■ Material for this task ■
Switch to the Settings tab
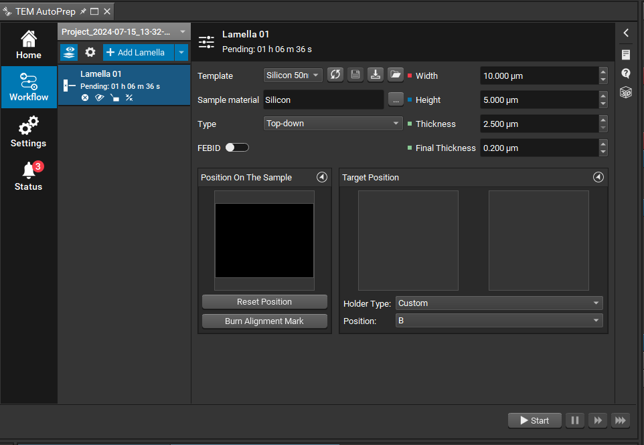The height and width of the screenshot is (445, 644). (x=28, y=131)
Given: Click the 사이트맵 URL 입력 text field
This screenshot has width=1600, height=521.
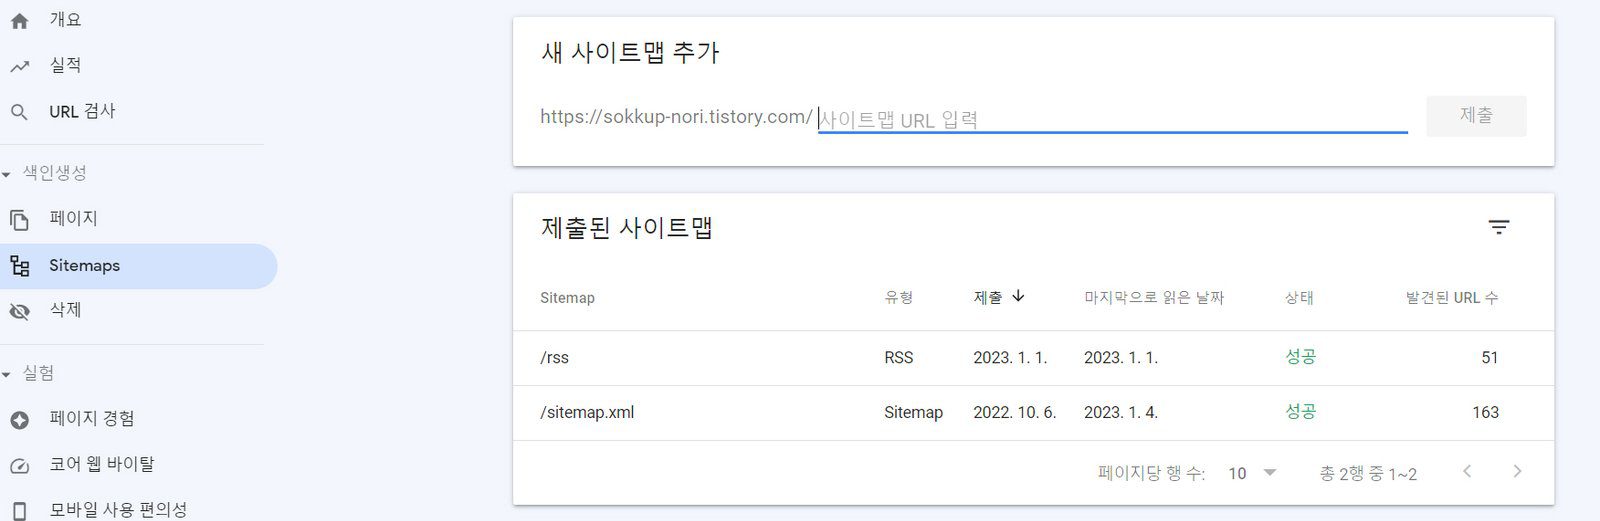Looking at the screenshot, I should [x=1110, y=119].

==

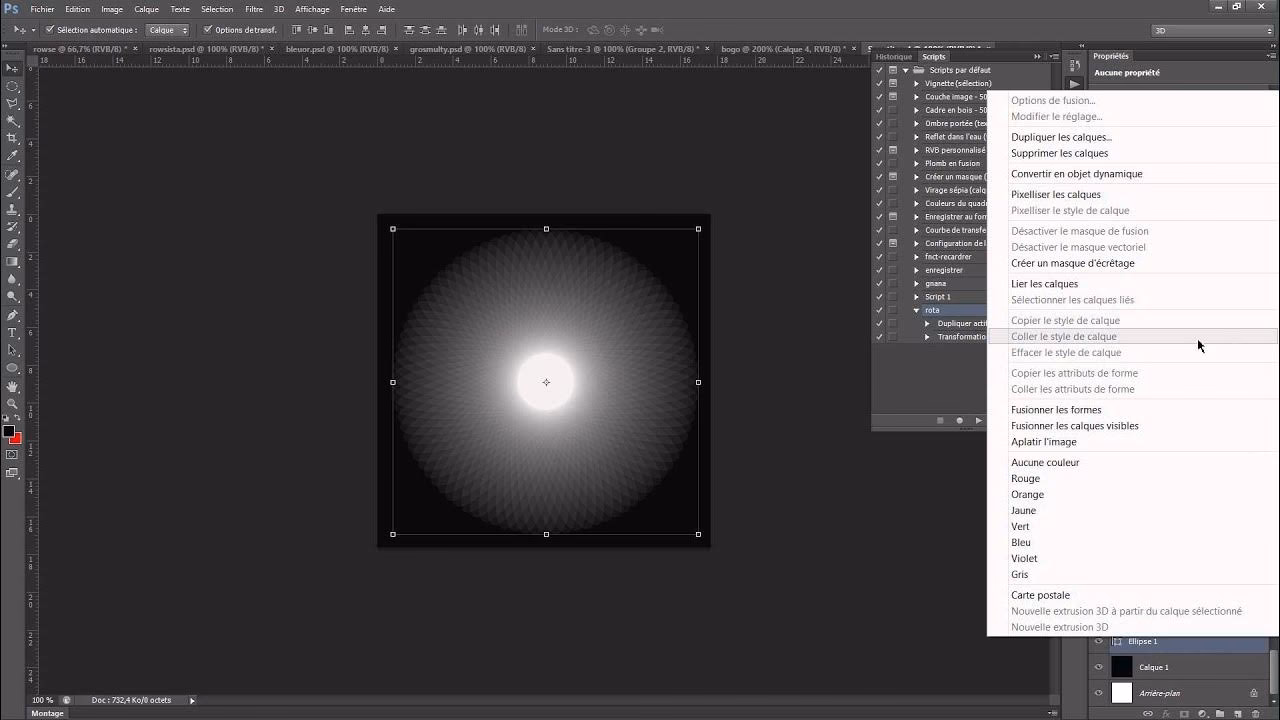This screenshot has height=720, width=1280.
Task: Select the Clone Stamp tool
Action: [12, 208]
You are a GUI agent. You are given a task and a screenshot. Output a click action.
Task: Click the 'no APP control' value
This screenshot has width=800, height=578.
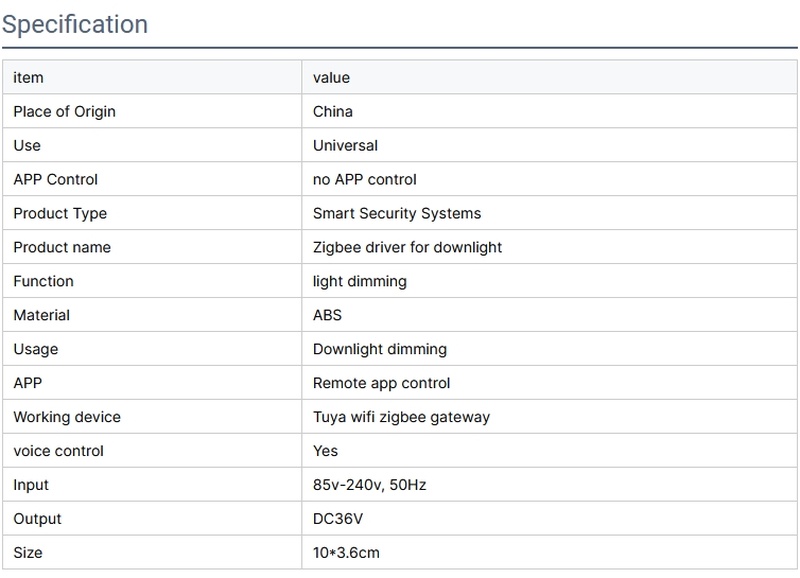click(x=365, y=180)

--

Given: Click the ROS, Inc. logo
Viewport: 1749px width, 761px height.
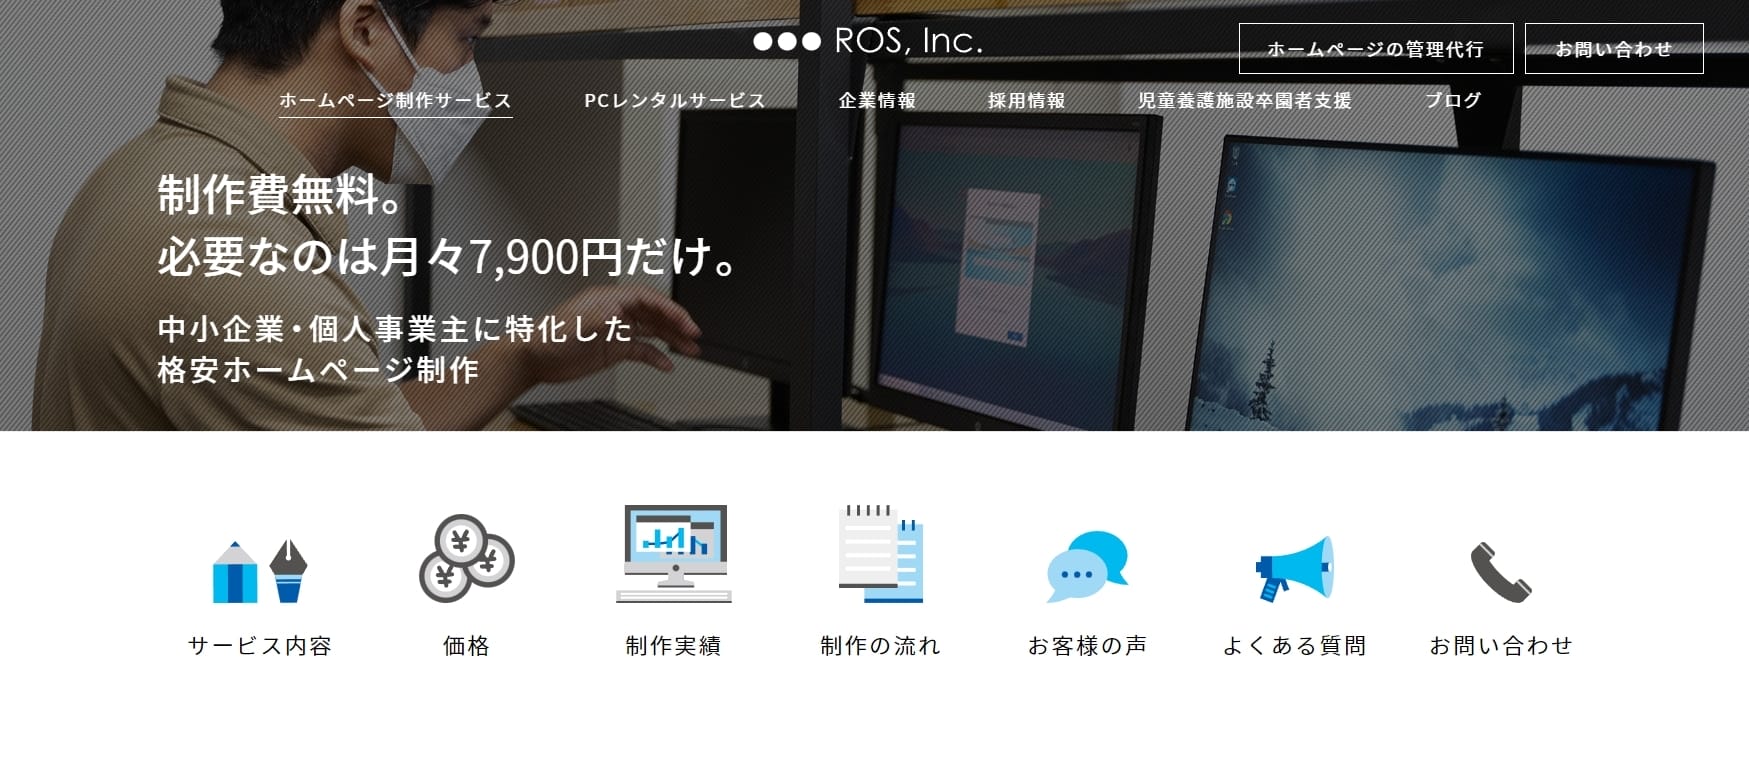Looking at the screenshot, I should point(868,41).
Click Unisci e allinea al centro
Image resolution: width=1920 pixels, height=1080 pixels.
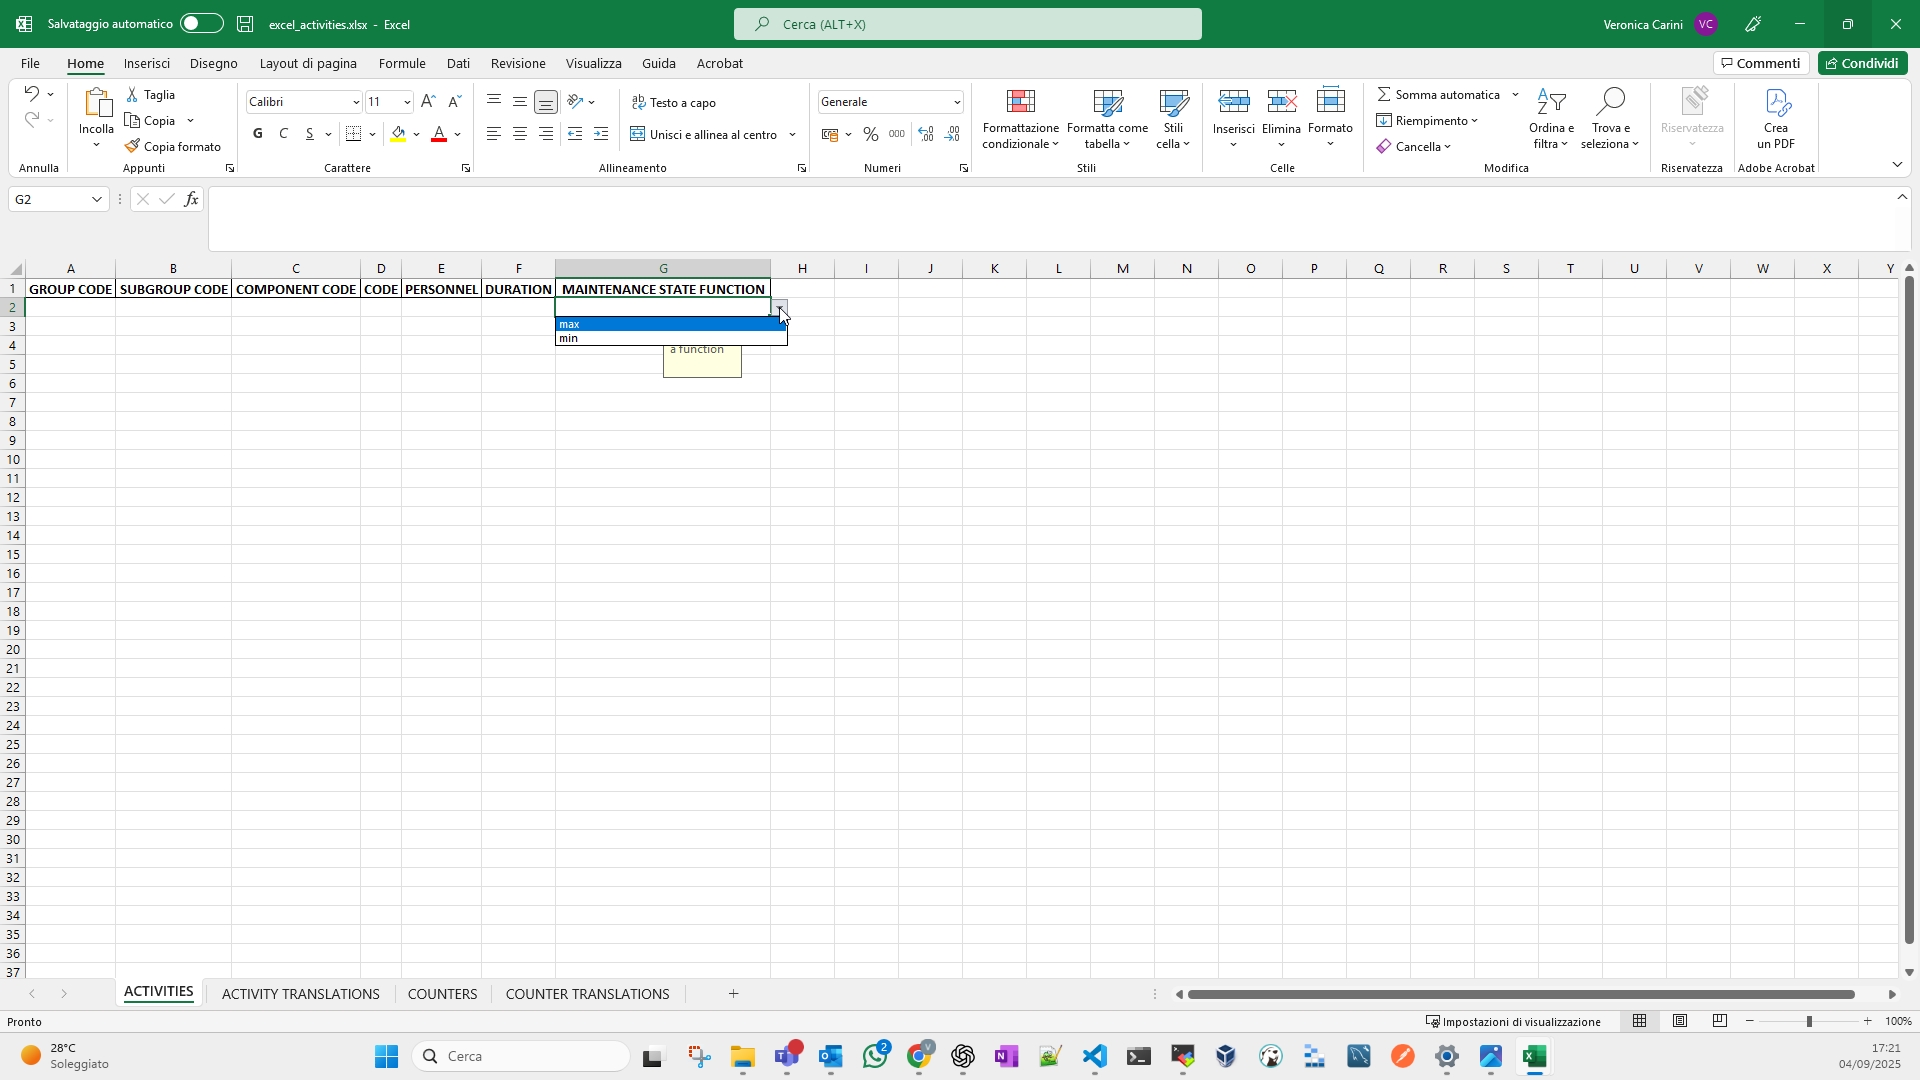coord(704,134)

■ Work to be completed ■
Render the records as a Markdown table with the columns Row and Line, starting at the line that contains "This screenshot has height=720, width=1280." and ending at the line that contains "click(x=365, y=180)". Skip blank lines and leave the pictures out.

■ Expected answer ■
| Row | Line |
|---|---|
| 1 | This screenshot has height=720, width=1280. |
| 2 | Task: Select the Clone Stamp tool |
| 3 | Action: [12, 208] |
| 4 | You are a GUI agent. You are given a task and a screenshot. Output a click action. |
| 5 | Task: Click the 'no APP control' value |
| 6 | This screenshot has width=800, height=578. |
| 7 | click(x=365, y=180) |